§ **Written instruction**:
Write out the entries below word for word, from the line containing "Task: Enable the 'Работает сейчас' checkbox" through the line containing "Action: point(127,103)", both lines included.

§ **Information supplied**:
------------------------
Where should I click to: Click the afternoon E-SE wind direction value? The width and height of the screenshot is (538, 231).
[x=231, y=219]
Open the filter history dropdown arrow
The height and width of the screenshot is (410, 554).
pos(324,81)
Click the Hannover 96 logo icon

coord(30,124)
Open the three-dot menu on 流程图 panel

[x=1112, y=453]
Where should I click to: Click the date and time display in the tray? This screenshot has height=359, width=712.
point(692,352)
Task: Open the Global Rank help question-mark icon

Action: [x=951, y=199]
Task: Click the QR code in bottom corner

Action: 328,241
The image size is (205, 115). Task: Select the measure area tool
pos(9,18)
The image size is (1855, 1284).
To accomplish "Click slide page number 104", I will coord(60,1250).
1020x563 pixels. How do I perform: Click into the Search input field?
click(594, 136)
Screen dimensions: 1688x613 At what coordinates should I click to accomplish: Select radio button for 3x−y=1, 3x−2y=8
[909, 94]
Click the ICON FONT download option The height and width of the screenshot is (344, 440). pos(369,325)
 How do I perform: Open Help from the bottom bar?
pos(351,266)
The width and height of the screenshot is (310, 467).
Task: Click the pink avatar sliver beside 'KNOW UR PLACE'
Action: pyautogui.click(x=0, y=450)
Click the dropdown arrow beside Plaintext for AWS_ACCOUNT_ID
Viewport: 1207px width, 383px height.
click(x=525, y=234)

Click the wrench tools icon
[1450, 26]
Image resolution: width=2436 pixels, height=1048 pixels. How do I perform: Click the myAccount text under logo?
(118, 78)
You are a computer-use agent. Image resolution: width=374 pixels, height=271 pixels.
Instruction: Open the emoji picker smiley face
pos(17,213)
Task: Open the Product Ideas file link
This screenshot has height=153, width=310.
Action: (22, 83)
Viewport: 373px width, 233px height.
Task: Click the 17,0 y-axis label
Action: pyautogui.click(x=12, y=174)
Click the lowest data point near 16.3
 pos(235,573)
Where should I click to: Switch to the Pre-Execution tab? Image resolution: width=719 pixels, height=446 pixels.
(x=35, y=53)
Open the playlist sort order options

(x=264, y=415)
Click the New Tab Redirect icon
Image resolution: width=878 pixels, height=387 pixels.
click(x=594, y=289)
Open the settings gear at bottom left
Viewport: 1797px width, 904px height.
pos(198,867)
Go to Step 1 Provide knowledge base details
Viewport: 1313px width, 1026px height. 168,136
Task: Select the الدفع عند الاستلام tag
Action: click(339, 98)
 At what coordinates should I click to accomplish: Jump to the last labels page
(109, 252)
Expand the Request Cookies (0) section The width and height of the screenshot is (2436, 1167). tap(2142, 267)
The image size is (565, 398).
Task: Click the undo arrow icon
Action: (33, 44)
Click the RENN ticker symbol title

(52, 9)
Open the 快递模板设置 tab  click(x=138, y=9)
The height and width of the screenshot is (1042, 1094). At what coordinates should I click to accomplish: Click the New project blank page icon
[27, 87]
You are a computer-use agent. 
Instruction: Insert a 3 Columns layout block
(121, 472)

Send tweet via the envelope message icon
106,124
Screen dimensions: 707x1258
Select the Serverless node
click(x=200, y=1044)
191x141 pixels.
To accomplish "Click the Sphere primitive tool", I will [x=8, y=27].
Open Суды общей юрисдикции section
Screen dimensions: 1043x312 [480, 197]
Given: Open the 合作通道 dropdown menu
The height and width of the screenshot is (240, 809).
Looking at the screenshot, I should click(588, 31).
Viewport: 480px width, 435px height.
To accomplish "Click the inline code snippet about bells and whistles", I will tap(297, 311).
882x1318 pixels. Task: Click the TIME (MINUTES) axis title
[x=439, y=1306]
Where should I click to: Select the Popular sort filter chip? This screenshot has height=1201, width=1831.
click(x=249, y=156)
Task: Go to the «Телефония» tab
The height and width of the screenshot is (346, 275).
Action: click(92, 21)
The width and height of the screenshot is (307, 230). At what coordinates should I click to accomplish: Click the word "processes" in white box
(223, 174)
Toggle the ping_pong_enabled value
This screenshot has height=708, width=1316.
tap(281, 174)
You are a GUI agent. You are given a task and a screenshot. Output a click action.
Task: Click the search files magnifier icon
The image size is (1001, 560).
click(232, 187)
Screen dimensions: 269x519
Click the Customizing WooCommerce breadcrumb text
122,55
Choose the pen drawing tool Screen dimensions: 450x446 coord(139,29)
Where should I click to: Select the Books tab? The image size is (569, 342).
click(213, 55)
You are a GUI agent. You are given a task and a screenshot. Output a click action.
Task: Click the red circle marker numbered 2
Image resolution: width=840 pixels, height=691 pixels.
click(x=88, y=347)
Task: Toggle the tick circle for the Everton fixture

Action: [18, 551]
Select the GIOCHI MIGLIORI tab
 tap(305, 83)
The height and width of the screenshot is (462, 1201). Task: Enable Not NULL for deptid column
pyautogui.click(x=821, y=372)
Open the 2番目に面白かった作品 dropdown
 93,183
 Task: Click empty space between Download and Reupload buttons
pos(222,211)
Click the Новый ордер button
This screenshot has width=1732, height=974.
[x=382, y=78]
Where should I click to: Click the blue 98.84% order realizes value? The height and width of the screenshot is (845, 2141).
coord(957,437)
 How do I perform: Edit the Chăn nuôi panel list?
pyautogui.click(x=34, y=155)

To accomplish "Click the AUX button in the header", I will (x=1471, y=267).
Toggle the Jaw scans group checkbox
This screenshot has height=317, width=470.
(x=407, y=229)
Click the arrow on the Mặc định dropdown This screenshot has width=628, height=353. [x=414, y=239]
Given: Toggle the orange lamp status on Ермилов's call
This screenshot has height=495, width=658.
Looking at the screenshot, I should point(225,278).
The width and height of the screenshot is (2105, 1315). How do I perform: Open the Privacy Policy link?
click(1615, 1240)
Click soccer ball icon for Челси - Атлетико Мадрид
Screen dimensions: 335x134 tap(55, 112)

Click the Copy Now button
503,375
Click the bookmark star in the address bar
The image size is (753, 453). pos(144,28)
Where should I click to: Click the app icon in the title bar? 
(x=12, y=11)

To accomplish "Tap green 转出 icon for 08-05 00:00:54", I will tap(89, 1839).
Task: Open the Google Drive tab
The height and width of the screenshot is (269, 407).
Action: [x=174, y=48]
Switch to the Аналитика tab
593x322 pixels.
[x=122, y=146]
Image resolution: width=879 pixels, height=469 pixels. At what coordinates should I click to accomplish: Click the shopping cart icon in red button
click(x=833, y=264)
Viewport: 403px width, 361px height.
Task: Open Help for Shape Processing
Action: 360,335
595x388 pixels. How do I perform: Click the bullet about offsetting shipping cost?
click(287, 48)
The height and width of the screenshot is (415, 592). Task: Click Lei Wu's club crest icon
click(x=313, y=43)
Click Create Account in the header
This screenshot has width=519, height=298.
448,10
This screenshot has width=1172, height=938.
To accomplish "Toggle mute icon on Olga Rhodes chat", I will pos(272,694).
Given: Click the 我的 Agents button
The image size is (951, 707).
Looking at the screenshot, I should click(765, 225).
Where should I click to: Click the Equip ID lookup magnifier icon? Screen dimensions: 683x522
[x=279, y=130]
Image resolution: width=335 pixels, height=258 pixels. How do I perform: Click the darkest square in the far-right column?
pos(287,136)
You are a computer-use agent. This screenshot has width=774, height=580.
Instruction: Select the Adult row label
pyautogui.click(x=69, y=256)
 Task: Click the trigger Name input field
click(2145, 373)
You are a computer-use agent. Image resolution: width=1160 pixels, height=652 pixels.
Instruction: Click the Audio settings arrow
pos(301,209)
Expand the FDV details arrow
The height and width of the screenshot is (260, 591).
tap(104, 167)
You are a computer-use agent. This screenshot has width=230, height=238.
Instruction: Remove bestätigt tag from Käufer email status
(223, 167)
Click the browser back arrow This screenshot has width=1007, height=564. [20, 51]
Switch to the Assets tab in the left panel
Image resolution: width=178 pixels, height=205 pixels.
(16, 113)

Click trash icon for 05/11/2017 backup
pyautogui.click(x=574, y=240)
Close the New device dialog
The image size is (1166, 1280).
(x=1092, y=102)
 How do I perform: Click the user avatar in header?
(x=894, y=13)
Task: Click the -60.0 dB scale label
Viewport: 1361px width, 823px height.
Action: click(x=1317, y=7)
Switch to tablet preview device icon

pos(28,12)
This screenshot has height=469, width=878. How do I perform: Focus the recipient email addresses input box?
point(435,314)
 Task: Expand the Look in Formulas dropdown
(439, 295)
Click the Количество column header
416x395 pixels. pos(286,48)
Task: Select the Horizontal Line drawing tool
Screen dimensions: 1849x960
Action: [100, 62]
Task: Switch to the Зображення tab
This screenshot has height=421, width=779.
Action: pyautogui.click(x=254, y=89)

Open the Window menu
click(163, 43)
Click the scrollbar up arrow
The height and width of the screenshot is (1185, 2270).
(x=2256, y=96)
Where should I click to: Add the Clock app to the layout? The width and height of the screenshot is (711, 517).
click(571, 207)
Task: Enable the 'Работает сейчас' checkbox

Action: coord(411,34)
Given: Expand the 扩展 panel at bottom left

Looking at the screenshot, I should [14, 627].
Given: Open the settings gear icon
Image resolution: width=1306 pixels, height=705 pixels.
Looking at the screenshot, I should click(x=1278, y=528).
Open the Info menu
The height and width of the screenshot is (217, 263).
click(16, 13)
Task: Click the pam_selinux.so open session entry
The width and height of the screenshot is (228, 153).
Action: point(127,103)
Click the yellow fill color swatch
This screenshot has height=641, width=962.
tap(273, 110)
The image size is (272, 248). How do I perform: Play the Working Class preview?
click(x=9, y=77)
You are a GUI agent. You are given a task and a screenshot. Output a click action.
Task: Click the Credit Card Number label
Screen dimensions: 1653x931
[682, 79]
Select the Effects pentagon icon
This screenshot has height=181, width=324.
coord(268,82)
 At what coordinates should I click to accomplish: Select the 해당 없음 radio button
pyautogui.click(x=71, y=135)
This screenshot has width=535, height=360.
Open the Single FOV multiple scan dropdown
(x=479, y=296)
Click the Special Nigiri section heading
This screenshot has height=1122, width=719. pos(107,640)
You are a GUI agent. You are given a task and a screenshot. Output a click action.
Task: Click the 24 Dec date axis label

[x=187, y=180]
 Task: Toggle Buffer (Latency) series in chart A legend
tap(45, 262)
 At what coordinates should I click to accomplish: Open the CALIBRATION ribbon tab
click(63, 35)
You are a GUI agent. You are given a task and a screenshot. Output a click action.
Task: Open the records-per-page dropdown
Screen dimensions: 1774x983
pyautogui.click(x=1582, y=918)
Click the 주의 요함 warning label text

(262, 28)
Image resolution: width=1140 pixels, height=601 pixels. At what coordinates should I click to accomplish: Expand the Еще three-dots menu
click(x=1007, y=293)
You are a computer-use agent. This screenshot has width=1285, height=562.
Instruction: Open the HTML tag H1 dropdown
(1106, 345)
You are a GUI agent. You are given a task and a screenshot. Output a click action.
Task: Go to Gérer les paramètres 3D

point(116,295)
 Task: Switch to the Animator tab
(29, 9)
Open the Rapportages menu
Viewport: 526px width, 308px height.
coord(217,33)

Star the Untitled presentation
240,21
------------------------
§ **Complete output**:
Task: Enable the 'Работает сейчас' checkbox

Action: coord(411,34)
Given: Expand the 扩展 panel at bottom left

Looking at the screenshot, I should [14, 627].
Given: Open the settings gear icon
Image resolution: width=1306 pixels, height=705 pixels.
Looking at the screenshot, I should click(x=1278, y=528).
Open the Info menu
The height and width of the screenshot is (217, 263).
click(16, 13)
Task: Click the pam_selinux.so open session entry
The width and height of the screenshot is (228, 153).
Action: point(127,103)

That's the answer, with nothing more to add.